High-Q Nanophotonic Resonators on Diamond Membranes using Templated Atomic Layer Deposition of TiO2

• Published in: arXiv.org
• Main Authors: Butcher, Amy, Guo, Xinghan, Shreiner, Robert, Nazar Delegan, Hao, Kai, Duda, Peter J, Awschalom, David D, Heremans, F Joseph, High, Alexander A
• Format: Paper Journal Article
• Language: English
• Published: Ithaca Cornell University Library, arXiv.org 30.05.2020
• Subjects: Atomic layer epitaxy; Color centers; Diamonds; Emitters; Etching; Membranes; Optical communication; Optical resonance; Optical resonators; Photonics; Photons; Physics - Optics; Physics - Quantum Physics; Titanium dioxide
• ISSN: 2331-8422
• DOI: 10.48550/arxiv.2004.03532

Integrating solid-state quantum emitters with nanophotonic resonators is essential for efficient spin-photon interfacing and optical networking applications.

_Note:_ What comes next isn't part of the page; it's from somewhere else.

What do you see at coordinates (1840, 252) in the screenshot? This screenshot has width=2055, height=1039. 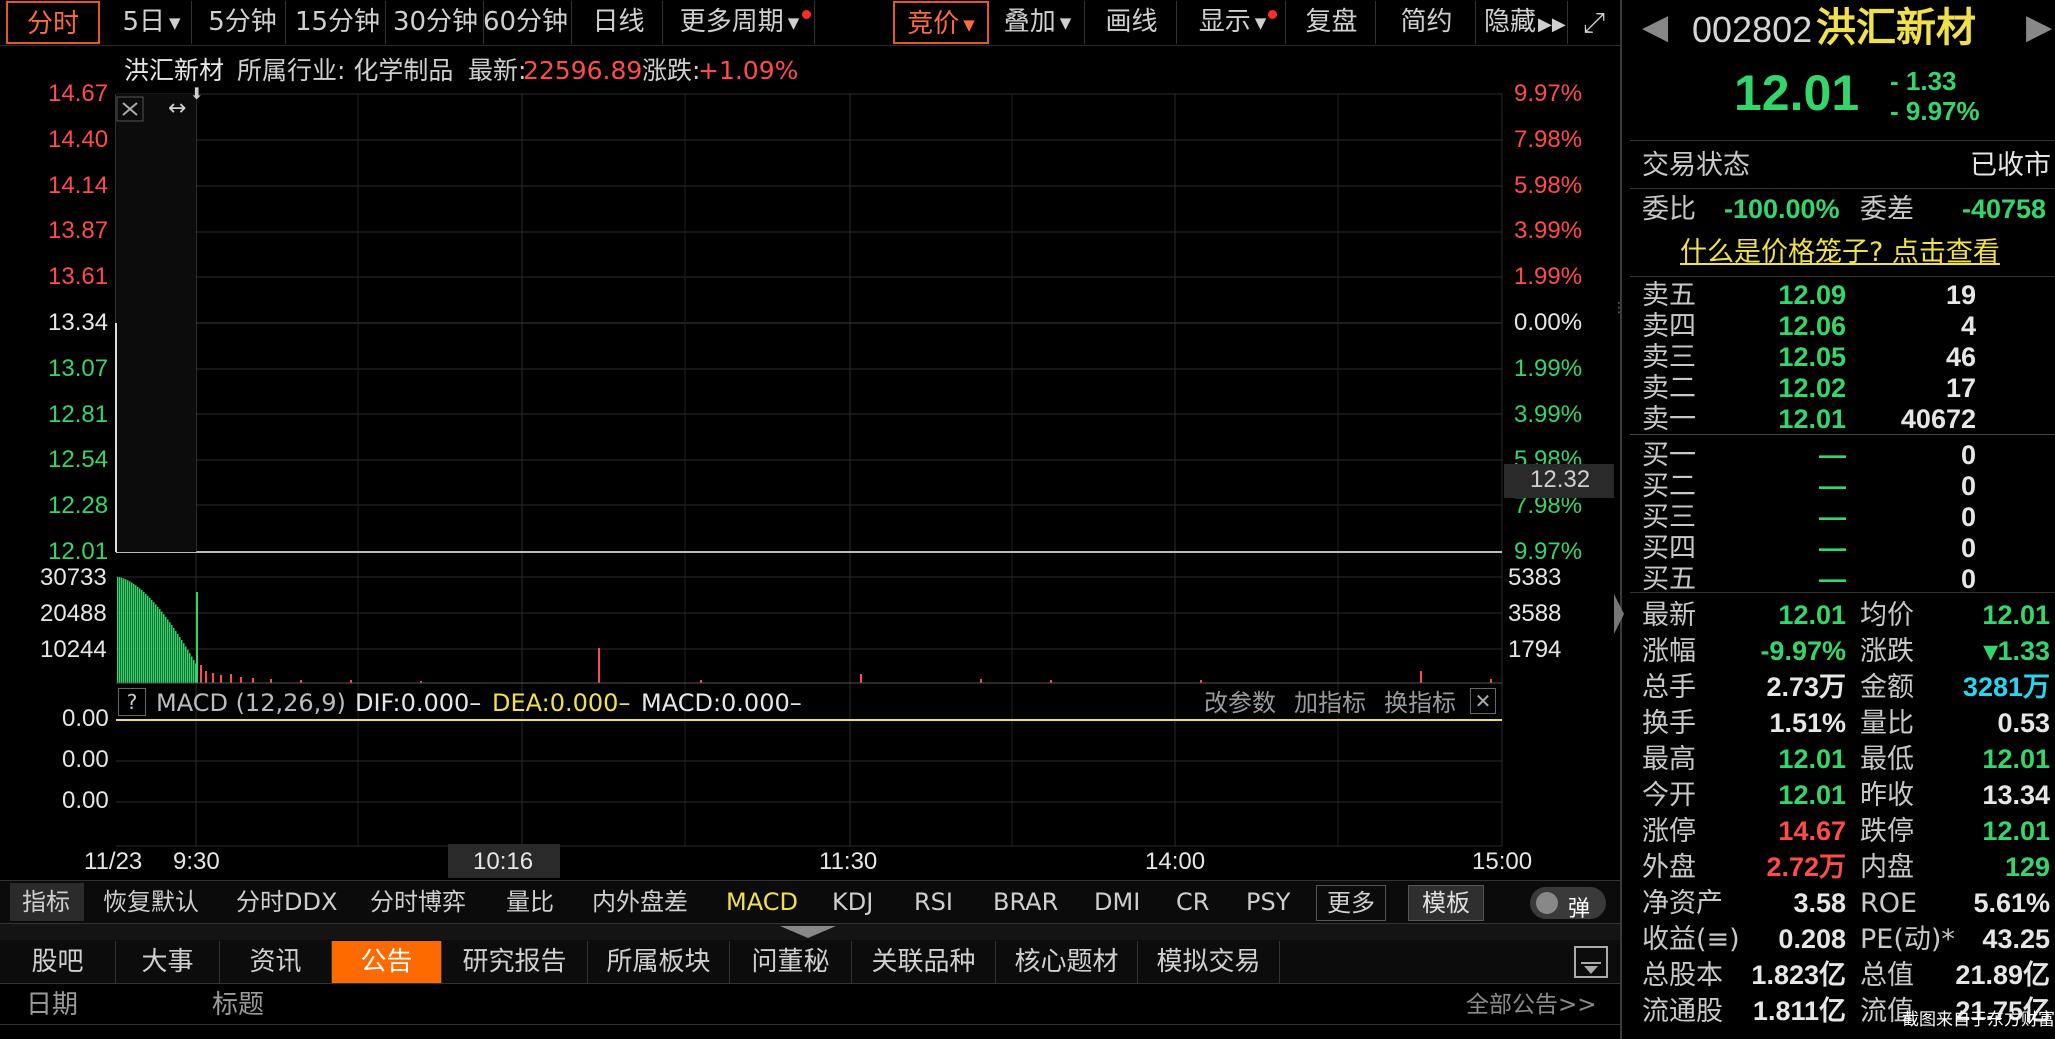 I see `price-cage-link: 什么是价格笼子? 点击查看` at bounding box center [1840, 252].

While diamond color centers have proven to be excellent candidates for emerging quantum technologies, their integration with optical resonators remains challenging. Conventional approaches based on etching resonators into diamond often negatively impact color center performance and offer low device yield. Here, we developed an integrated photonics platform based on templated atomic layer deposition of TiO2 on diamond membranes. Our fabrication method yields high-performance nanophotonic devices while avoiding etching wavelength-scale features into diamond. Moreover, this technique generates highly reproducible optical resonances and can be iterated on individual diamond samples, a unique processing advantage. Our approach is suitable for a broad range of both wavelengths and substrates and can enable high-cooperativity interfacing between cavity photons and coherent defects in diamond or silicon carbide, rare earth ions, or other material systems.